• Source material
***

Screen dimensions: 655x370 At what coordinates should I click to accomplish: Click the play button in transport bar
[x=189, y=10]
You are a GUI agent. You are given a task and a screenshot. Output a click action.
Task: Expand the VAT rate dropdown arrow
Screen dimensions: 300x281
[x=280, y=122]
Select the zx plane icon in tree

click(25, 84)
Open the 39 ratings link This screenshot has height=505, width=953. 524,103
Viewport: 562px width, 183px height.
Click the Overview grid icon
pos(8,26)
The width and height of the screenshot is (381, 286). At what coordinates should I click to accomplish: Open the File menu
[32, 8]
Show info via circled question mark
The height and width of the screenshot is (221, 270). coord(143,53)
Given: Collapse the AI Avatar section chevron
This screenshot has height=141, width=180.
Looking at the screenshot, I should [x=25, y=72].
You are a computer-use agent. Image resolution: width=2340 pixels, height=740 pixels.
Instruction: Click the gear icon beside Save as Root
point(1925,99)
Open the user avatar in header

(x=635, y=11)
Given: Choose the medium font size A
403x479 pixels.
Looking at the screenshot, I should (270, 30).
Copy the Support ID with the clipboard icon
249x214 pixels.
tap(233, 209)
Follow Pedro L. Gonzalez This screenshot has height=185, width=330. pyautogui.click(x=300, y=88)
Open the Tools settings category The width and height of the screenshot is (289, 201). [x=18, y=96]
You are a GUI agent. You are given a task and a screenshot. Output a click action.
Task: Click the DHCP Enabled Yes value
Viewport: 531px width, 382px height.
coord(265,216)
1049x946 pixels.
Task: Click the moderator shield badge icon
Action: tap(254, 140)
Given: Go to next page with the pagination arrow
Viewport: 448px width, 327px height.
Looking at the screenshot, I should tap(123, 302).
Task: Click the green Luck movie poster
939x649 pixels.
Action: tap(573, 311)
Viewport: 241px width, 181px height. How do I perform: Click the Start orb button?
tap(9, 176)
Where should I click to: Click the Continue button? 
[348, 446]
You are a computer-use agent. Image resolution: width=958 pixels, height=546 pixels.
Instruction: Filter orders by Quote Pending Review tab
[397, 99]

***

• Your goal
Bring together all lines of the entries above in which the string "resolution" occurs.

• Written answer
You are a computer-use agent. Image resolution: width=2340 pixels, height=740 pixels.
You are a computer-use agent. Image resolution: width=958 pixels, height=546 pixels.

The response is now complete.